I'd like to interject here for a moment. As I write, I am attempting to record songs off of the radio so I can listen in my car. Anyone who complains about Omaha's radio stations has nothing to complain about. Japanese radio, a Nagano station right now, plays one friggin' song every twenty minutes - no joke, twenty minutes of commercial or weather or traffic everytime! I will not be able to fill up a tape at this rate. God NO! GREASE! Make it stop·. "·let's get into physical!·"

Going downhill, we followed a stream. There were two instances where it produced beautiful waterfalls along the train. Truly, both were Kodak moments.

Each town is quite touristy, as you can imagine, but en route, we saw no one else, which was a welcome change from the crowded trains and packed streets of Tokyo. The trail was developed, yet rocky, much like one of my previous trip to Arkansas, but without the bugs. Perhaps someday (college?) I will have to get a group to Japan to backpack northern Japan, a less populated area.

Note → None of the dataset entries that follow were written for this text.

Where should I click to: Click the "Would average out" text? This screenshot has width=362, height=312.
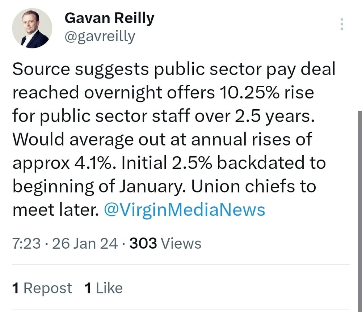coord(72,140)
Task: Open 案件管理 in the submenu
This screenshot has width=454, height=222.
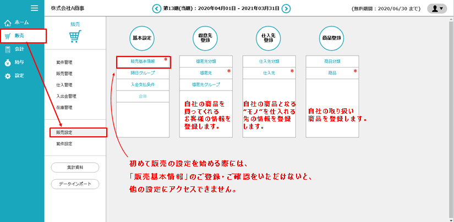Action: pyautogui.click(x=64, y=62)
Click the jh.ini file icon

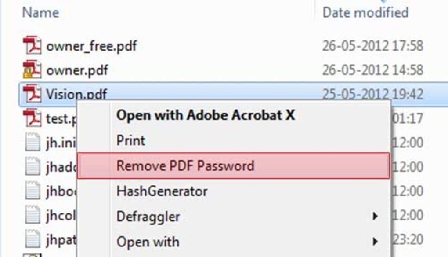click(32, 142)
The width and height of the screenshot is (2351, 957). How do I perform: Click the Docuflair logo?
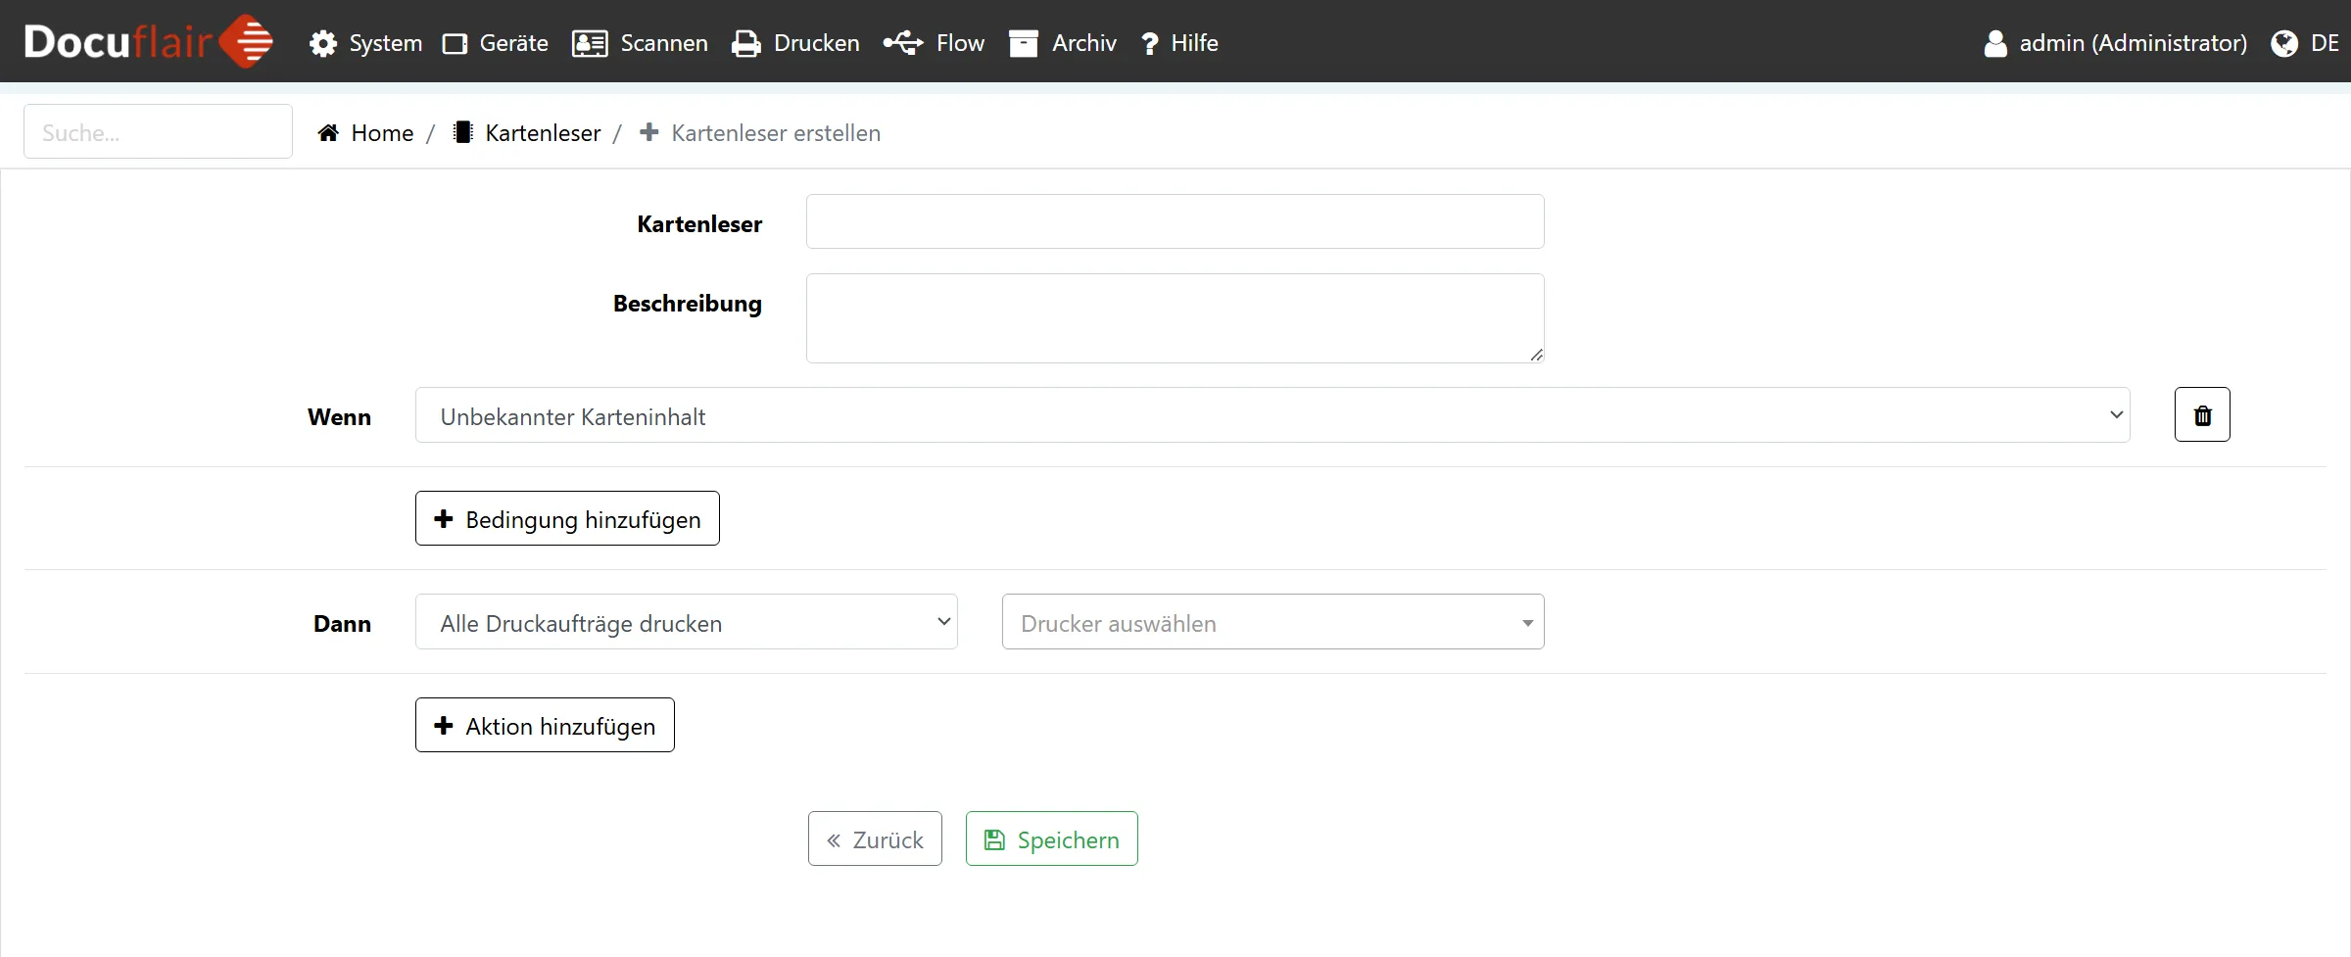[148, 41]
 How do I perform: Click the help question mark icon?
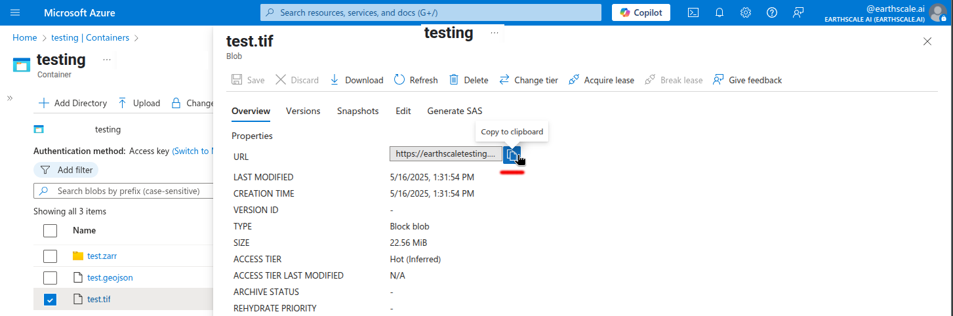tap(772, 12)
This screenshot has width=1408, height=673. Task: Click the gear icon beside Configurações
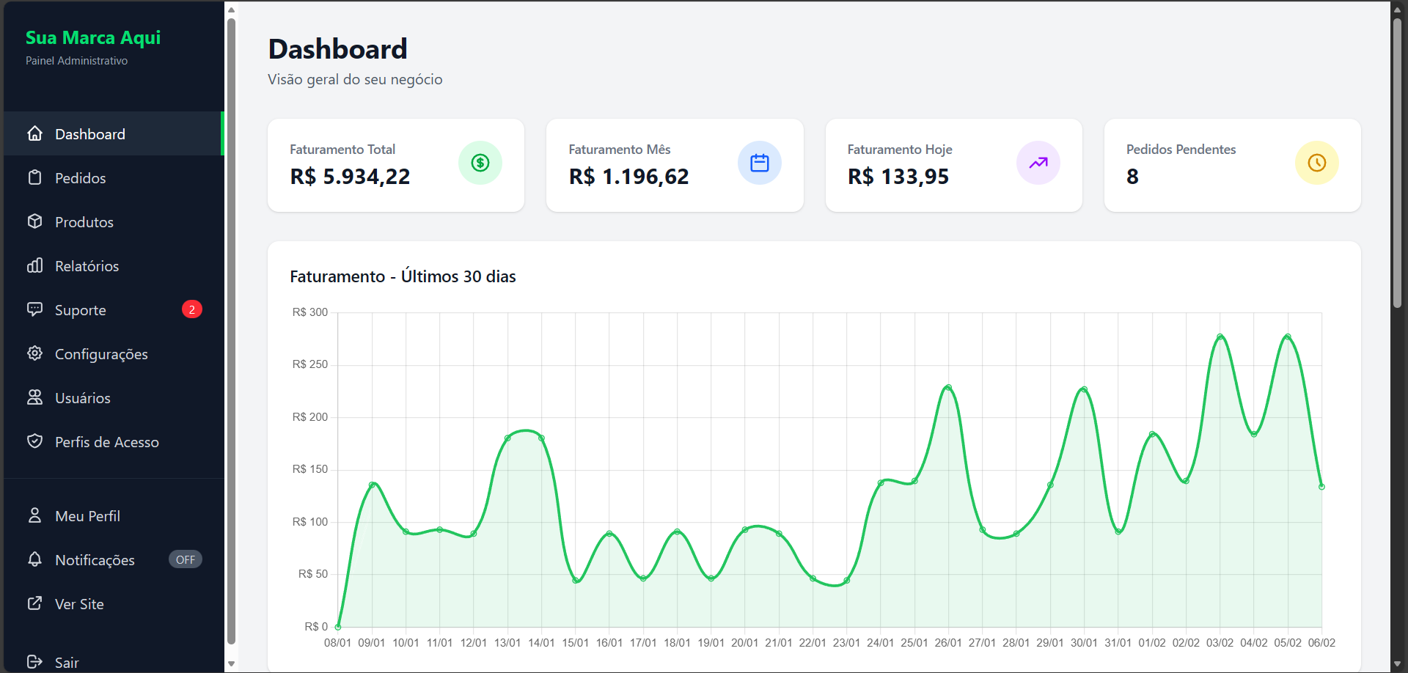coord(35,353)
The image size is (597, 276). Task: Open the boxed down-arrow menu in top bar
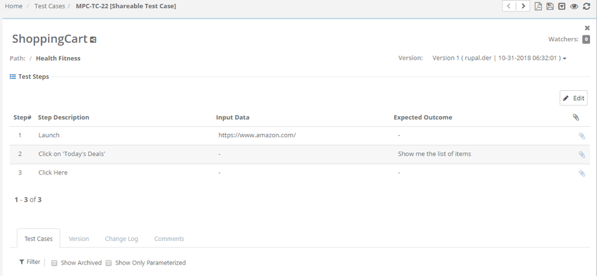pyautogui.click(x=561, y=6)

Many times, for conversation, I asked if the other person could live in Japan. I know Sophie is worried about the regimen, because everything is too formal and prompt. I know Larry would miss the cars and the steaks. But me, I don't see living here a possibility as of now. No matter how much I study, no matter how perfect my etiquette would become, I would always be a foreigner. For one, I am one foot taller than most of the Japanese people.

On the other hand, if business in America brought me here for a period of time, I could dig that.

On the ride home, I spied a huge Pepsi can, and you can imagine my reaction. The train left before I was able to buy it, so now I am initiating a dire search for more "Big @$$ cans." Wish me luck! [Note: I never did find the big Pepsi cans. L Coke is quite big in Japan, and they had 500 ml cans, but to buy one of those and carry it home would be sacrilegious. Oh well, I guess this is another excuse to go back!]

The train arrived in Matsumoto station at 4:59, on time of course, and Mrs. Sugiyama brought me home.

At dinner, I gave out my gifts and thanked the family for my warm and accommodating stay with them. My apprehensions were high as to this portion of my stay in Japan, but they crashed down this fear and instead, turned it around to be the best days and nights so far.

This evening, Friday, I karaoke'd with the family, and one of Gaku's friends. I am a car singer, and only a car singer, but I actually enjoyed myself. Everyone always complains that Omaha is too boring, but perhaps a Karaoke Bar would be fun!

As I write tonight, I have found the radio to be much better. I caught a top 20 countdown, so how can I go wrong? Ofuro time. Cya!